# Repairing plastic chip (crack)



## dieseldude (Apr 21, 2009)

I own an Aristocraft Mikado that has a small chip between the boiler shell and the chassis. (Its small, but I know it's there!) Does anyone have any advice on how to fill the chip?


----------



## Torby (Jan 2, 2008)

Squadron putty and some sandpaper.


----------



## dieseldude (Apr 21, 2009)

What is "squadron putty?" And where can I get some? Also, the chip is at the spot where the boiler meets the chassis, so I cannot sand it. Can the squadron putty be molded to the correct shape before it hardens?


----------



## altterrain (Jan 2, 2008)

Its a body filler that can be shaped, filed, sanded and painted. It comes in green and white. The green has a bit smoother finish.

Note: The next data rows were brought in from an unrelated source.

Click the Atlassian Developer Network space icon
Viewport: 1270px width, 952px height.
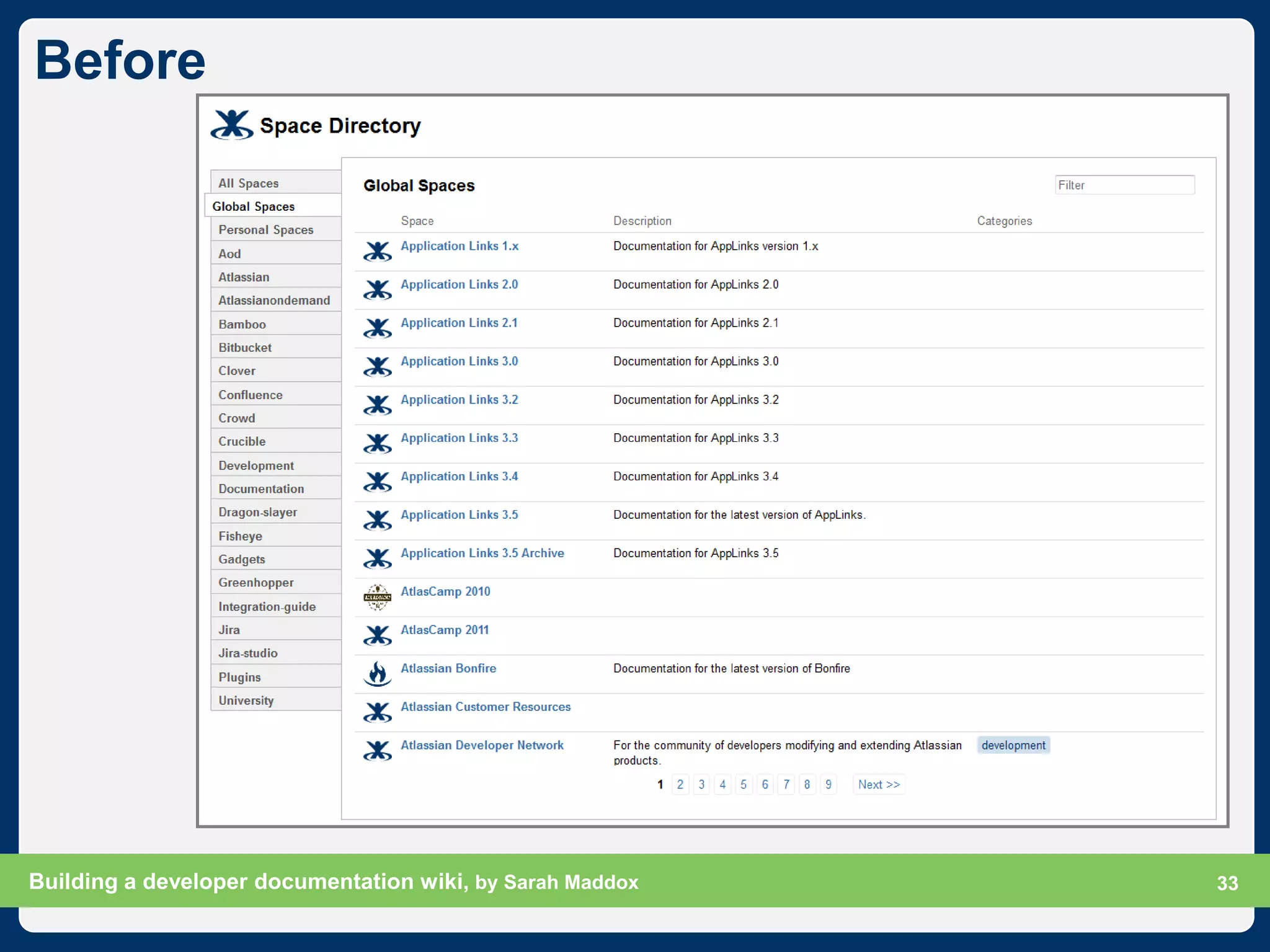point(377,751)
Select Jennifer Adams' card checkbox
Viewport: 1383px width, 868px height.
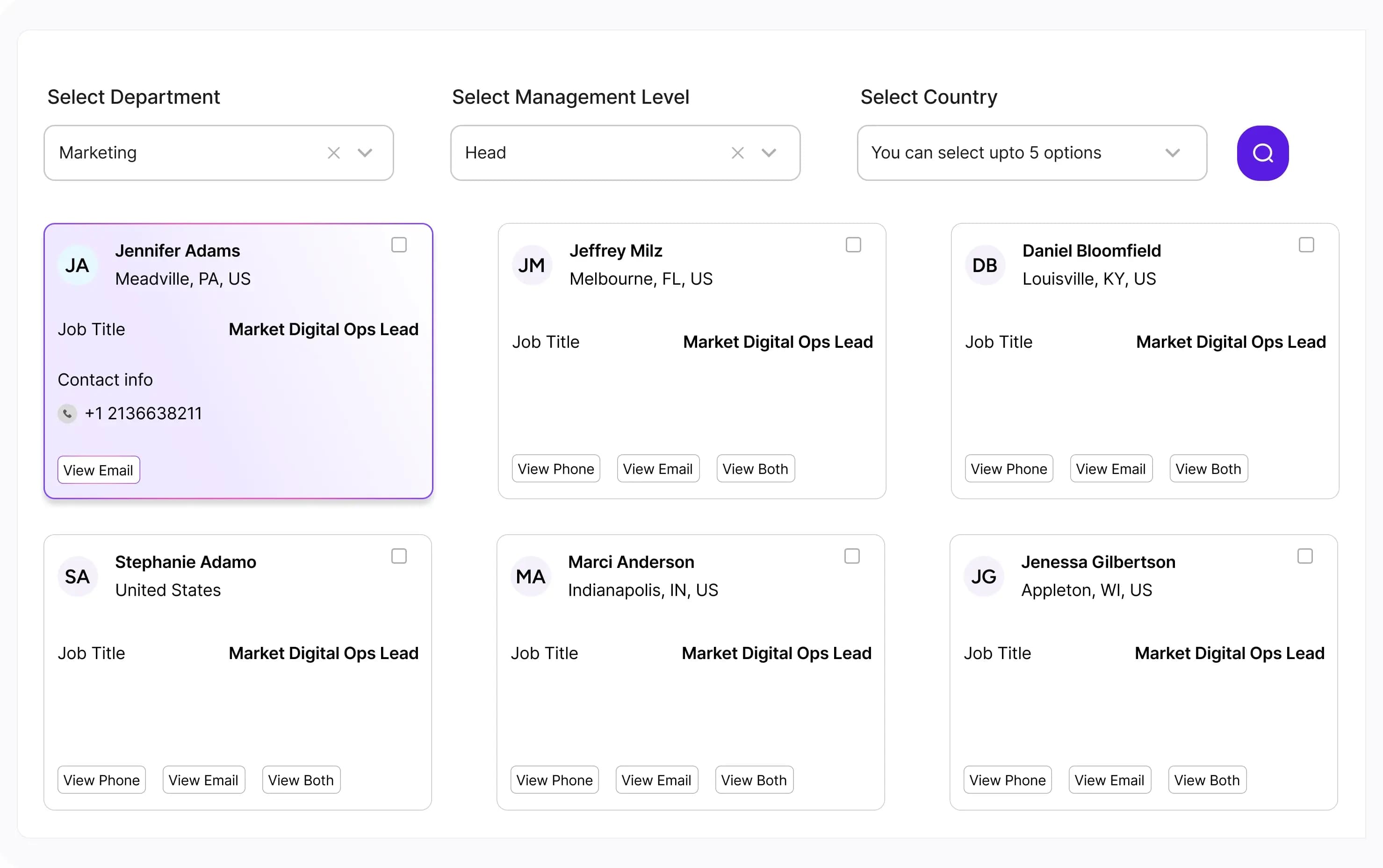pyautogui.click(x=398, y=245)
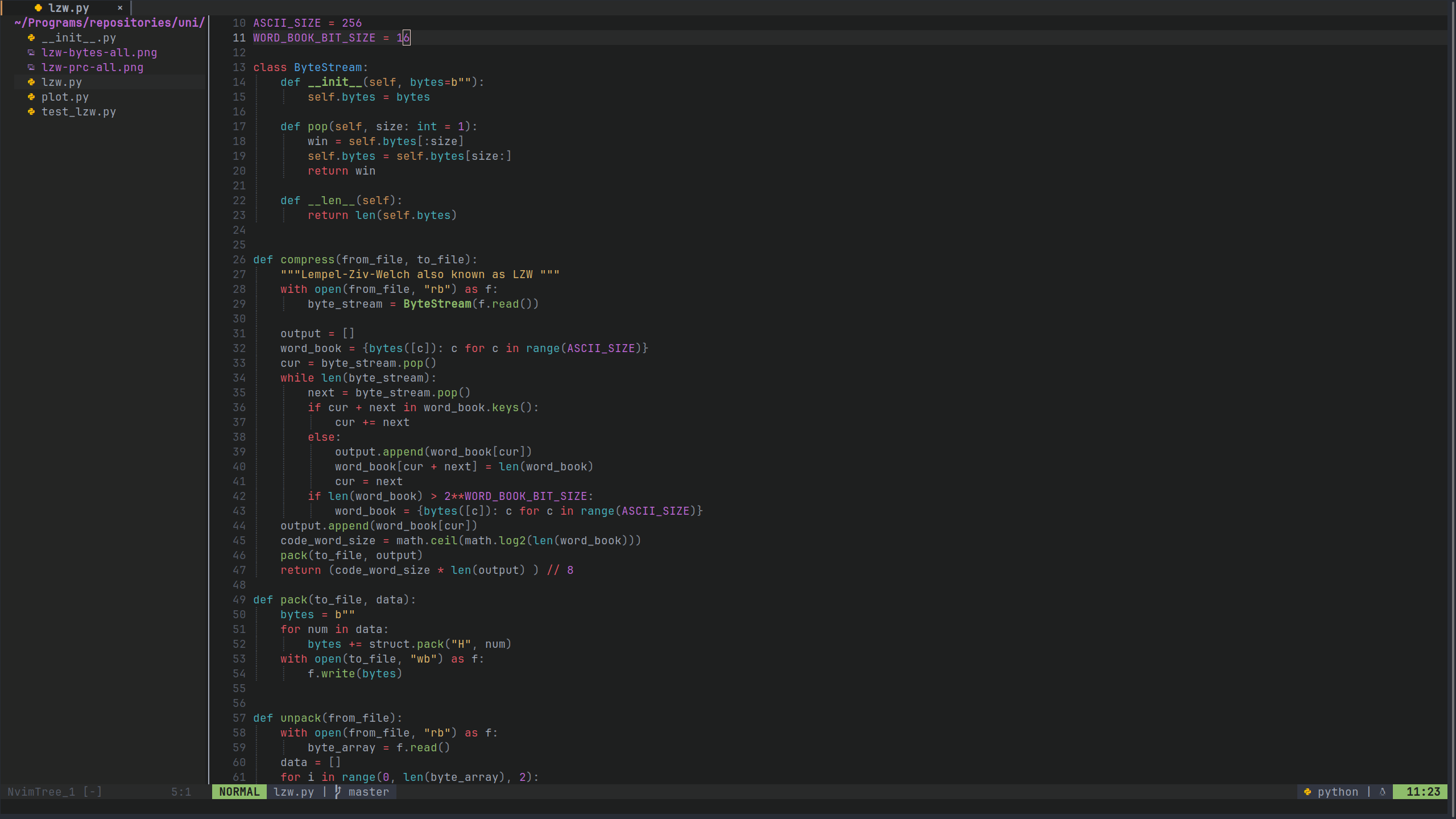1456x819 pixels.
Task: Click the git branch icon in the statusline
Action: (338, 792)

Its available at most hobby shops, online hobby shops or even on eBay. 










and in use -












-Brian


----------



## George Schreyer (Jan 16, 2009)

plumber's epoxy then fileto fit, paint to match


----------



## dieseldude (Apr 21, 2009)

Guys- Thanks so much for the valuable information.


----------



## Torby (Jan 2, 2008)

Plumber's epoxy might be handier as it wouldn't shrink as it cures.


----------



## dieseldude (Apr 21, 2009)

Is there a specific brand or type of plumber's putty that you could recommend?


----------



## altterrain (Jan 2, 2008)

Epoxy putty comes in a stick. Slice off a small cross section and mix the inner and outer layers well. Sets up in a few minutes. Your standard household stuff you get at the home depot or local hardware store (or even the stuff sold by Billy Mays) would work fine. 










-Brian


----------